----- Passage provided -----

The title of this book serves warning that the author is an ironist. His villains are "the army of God," or "soldiers of Christ, or "heavenly avengers"; his lead villain is "a model Christian prince"; the actions of his villains "epitomized sanguine beauty." But dripping irony is by no means Pegg's only rhetorical mode. Villains "hiss," "whisper slyly," "swagger"; they do not merely "burn and slaughter" but do so "joyously"; massacres "delight" them. The decibel level is continually high: a nasty abbot "gallops hard all summer"; innocent victims "terrified by ribald fury" seek to escape with "crying and weeping." Vultures are never plain vultures but always "black vultures." What is the point of all this? If Pegg thinks he is telling a ripsnorting good story, he might realize that most readers prefer not to be bludgeoned. Yet he surely believes that he is shouting for a larger purpose. For him, "the Albigensian Crusade ushered genocide into the West by linking divine salvation to mass murder, by making slaughter as loving an act as His sacrifice on the cross." I have no intention of siding with the Crusaders (is there anyone today who does?) but find that I need to make two objections. Technically, the "crusade indulgence" did not assure salvation; one gained absolution from sin by contrite confession and absolution-the crusade indulgence concerned time spent in purgatory after one was assured salvation. If that distinction may seem to some a quibble, the easy use of the word genocide should not. The crusade was proclaimed against unbelievers (whether justly or unjustly is another question), not against a "genus" or people; those who joined the crusade had no intention of annihilating the population of southern France. If Pegg's message is that Christians have a long history of slaughtering in the name of the faith, he might have started with Charlemagne or devoted more than two paragraphs to the First Crusade. If Pegg wishes to connect the Albigensian Crusade to modern ethnic slaughter, well-words fail me (as they do him). [End Page 292]

Robert E. Lerner

Robert E. Lerner, Ritzma Professor in the Humanities at Northwestern University, is the author of The Feast of Saint Abraham, The Heresy of the Free Spirit in the Later Middle Ages, The Age of Adversity, and The Powers of Prophecy. His books have appeared in a half dozen European and East Asian translations.

----- Available records -----

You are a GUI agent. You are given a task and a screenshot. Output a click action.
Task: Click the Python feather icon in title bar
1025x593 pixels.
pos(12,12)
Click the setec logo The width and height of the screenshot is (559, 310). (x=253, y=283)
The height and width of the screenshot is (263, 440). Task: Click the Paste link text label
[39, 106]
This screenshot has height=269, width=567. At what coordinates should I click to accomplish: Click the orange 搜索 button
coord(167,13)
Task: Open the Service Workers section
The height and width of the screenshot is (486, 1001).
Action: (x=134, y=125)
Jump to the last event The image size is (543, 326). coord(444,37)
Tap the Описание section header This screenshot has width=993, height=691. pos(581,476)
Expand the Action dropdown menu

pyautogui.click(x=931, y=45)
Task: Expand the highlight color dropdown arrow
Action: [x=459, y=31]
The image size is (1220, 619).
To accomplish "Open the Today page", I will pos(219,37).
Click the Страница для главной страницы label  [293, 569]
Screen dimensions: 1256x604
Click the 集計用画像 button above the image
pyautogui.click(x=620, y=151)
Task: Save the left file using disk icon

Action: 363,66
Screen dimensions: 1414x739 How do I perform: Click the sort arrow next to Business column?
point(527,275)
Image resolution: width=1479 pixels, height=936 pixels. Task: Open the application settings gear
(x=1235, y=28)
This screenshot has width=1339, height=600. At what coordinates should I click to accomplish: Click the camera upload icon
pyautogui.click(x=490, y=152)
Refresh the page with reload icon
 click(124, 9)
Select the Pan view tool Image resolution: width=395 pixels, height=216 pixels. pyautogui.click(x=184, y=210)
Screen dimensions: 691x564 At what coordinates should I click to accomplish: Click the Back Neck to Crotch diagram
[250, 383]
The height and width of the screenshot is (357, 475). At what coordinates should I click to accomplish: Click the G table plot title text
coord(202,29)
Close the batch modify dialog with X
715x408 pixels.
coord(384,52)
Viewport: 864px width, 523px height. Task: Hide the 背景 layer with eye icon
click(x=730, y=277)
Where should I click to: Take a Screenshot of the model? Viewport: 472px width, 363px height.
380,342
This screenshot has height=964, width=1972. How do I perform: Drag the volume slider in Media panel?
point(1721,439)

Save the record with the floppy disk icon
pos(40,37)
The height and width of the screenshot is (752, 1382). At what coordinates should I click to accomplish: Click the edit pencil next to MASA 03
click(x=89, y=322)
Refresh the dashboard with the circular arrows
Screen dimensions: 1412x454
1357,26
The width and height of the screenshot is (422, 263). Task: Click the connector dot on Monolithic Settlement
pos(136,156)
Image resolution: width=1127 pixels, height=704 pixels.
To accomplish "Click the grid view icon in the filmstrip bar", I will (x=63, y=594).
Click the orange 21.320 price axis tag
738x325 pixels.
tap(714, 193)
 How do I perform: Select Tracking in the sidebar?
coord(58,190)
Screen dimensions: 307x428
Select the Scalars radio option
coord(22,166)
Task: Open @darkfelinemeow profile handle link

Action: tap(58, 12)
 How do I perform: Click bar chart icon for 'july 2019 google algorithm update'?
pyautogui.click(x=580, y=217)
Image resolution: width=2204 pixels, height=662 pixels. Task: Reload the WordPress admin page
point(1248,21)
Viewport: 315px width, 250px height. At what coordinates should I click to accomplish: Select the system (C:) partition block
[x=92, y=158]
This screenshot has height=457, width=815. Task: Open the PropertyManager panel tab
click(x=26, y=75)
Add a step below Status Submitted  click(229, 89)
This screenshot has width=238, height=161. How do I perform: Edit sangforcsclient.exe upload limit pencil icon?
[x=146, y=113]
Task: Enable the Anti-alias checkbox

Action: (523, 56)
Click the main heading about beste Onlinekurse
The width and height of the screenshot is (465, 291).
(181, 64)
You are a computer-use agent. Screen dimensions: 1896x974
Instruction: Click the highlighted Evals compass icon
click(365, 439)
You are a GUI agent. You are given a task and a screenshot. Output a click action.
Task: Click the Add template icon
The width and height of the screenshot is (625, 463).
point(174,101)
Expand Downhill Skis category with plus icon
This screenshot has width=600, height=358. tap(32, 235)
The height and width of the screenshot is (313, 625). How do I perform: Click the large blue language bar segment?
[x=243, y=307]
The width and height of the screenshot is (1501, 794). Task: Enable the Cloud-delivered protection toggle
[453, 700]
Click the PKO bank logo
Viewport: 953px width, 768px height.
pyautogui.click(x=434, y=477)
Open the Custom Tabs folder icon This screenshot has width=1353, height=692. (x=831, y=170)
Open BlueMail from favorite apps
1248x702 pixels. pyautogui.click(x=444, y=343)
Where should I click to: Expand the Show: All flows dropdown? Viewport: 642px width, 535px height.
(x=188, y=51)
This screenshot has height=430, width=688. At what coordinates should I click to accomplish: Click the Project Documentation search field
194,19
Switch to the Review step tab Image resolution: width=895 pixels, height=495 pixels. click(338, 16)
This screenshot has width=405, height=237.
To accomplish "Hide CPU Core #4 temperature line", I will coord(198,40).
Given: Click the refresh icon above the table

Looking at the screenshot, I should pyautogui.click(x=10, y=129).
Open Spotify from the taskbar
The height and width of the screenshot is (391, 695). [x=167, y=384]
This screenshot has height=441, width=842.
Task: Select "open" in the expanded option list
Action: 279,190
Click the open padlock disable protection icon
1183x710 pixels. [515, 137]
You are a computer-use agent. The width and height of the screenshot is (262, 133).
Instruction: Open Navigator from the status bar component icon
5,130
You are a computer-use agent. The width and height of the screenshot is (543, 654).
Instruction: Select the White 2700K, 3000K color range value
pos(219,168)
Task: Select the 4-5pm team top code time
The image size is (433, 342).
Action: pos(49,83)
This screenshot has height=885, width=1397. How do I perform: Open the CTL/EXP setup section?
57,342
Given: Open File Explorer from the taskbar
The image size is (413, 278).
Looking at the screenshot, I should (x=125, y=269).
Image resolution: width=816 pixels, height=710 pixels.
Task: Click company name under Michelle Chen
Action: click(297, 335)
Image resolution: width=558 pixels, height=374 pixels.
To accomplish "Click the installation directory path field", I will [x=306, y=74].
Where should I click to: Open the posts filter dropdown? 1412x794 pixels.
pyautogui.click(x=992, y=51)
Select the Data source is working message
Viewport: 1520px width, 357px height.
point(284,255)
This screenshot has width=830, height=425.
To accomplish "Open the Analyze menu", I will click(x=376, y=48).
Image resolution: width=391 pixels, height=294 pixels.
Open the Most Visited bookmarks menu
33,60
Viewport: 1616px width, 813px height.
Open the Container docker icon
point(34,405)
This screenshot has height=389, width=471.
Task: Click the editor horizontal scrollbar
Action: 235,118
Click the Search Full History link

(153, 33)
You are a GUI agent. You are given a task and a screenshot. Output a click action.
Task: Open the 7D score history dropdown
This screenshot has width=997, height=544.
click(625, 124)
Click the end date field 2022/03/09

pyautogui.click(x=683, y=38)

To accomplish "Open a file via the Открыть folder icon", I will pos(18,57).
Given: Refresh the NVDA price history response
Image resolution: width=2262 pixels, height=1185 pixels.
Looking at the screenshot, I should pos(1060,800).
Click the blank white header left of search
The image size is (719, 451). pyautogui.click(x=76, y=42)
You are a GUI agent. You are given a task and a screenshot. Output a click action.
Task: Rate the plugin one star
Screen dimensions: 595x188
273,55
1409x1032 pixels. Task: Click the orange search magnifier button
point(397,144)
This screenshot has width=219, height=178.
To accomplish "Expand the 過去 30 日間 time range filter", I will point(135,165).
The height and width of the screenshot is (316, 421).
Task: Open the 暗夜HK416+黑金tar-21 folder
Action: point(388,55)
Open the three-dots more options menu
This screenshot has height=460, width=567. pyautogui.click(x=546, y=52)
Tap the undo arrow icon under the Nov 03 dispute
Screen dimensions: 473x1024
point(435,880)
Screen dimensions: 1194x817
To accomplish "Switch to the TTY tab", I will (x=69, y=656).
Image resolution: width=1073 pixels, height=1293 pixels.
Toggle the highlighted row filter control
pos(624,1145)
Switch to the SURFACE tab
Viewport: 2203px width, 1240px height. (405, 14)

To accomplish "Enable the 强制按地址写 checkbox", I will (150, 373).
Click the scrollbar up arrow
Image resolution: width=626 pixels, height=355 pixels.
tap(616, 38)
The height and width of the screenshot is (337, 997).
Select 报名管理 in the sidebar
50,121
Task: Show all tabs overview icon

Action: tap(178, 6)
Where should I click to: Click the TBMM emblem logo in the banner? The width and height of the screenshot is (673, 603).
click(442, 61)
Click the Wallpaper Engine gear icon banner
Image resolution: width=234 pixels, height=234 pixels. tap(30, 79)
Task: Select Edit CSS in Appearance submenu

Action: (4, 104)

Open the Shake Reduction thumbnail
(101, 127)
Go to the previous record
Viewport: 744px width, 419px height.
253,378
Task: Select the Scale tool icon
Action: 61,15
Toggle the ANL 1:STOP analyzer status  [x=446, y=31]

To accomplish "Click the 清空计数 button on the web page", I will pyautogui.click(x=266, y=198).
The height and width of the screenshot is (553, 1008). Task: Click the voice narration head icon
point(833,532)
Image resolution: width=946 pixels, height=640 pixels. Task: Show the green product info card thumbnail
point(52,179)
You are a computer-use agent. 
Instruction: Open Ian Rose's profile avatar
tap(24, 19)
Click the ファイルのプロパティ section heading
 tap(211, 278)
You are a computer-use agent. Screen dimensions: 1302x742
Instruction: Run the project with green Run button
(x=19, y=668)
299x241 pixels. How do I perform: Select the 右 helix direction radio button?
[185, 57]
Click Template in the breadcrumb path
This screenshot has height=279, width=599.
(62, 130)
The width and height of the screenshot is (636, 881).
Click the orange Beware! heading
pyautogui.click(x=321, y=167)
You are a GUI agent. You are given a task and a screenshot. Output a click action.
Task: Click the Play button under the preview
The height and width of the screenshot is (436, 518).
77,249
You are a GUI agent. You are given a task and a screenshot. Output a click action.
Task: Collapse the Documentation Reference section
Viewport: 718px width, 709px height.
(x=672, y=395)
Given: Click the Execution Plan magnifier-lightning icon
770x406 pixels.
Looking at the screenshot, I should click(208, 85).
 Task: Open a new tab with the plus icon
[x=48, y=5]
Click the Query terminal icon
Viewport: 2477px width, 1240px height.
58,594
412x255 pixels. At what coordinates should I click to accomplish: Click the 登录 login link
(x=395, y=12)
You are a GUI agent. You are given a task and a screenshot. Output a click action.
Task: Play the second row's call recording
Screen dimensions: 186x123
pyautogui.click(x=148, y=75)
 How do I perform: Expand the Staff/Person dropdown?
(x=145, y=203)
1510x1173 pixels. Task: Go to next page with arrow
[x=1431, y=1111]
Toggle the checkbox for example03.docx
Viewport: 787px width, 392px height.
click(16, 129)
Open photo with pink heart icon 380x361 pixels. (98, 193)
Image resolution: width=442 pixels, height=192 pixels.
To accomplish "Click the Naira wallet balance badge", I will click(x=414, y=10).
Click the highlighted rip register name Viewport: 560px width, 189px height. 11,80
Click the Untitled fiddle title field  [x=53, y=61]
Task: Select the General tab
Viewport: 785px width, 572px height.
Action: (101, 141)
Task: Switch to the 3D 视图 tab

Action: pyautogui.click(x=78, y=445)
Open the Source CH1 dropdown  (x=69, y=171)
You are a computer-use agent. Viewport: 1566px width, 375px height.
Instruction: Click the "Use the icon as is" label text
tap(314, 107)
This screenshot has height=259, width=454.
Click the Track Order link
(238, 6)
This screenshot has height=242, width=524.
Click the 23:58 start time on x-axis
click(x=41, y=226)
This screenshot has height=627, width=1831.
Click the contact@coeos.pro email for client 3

-----

--- Set tasks ---
(a) Using the book review, decide whether each statement agrees with the text. Answer yes or no for each, and quote the words that decide it.
(i) The reviewer holds that the crusade indulgence assured salvation.
(ii) Vultures in Pegg's book are always "black vultures."
(iii) The reviewer states that the crusade was proclaimed against a people.
(b) Repeat the entries word for word, starting at the line that contains "This screenshot has height=430, width=688." and stopping after the line that contains "Action: 279,190".

--- Responses in order ---
(a)
(i) No: "Technically, the "crusade indulgence" did not assure salvation"
(ii) Yes: "Vultures are never plain vultures but always "black vultures.""
(iii) No: "The crusade was proclaimed against unbelievers (whether justly or unjustly is another question), not against a "genus" or people"

(b)
This screenshot has height=430, width=688. At what coordinates should I click to accomplish: Click the Project Documentation search field
194,19
Switch to the Review step tab Image resolution: width=895 pixels, height=495 pixels. click(338, 16)
This screenshot has width=405, height=237.
To accomplish "Hide CPU Core #4 temperature line", I will coord(198,40).
Given: Click the refresh icon above the table

Looking at the screenshot, I should pyautogui.click(x=10, y=129).
Open Spotify from the taskbar
The height and width of the screenshot is (391, 695). [x=167, y=384]
This screenshot has height=441, width=842.
Task: Select "open" in the expanded option list
Action: 279,190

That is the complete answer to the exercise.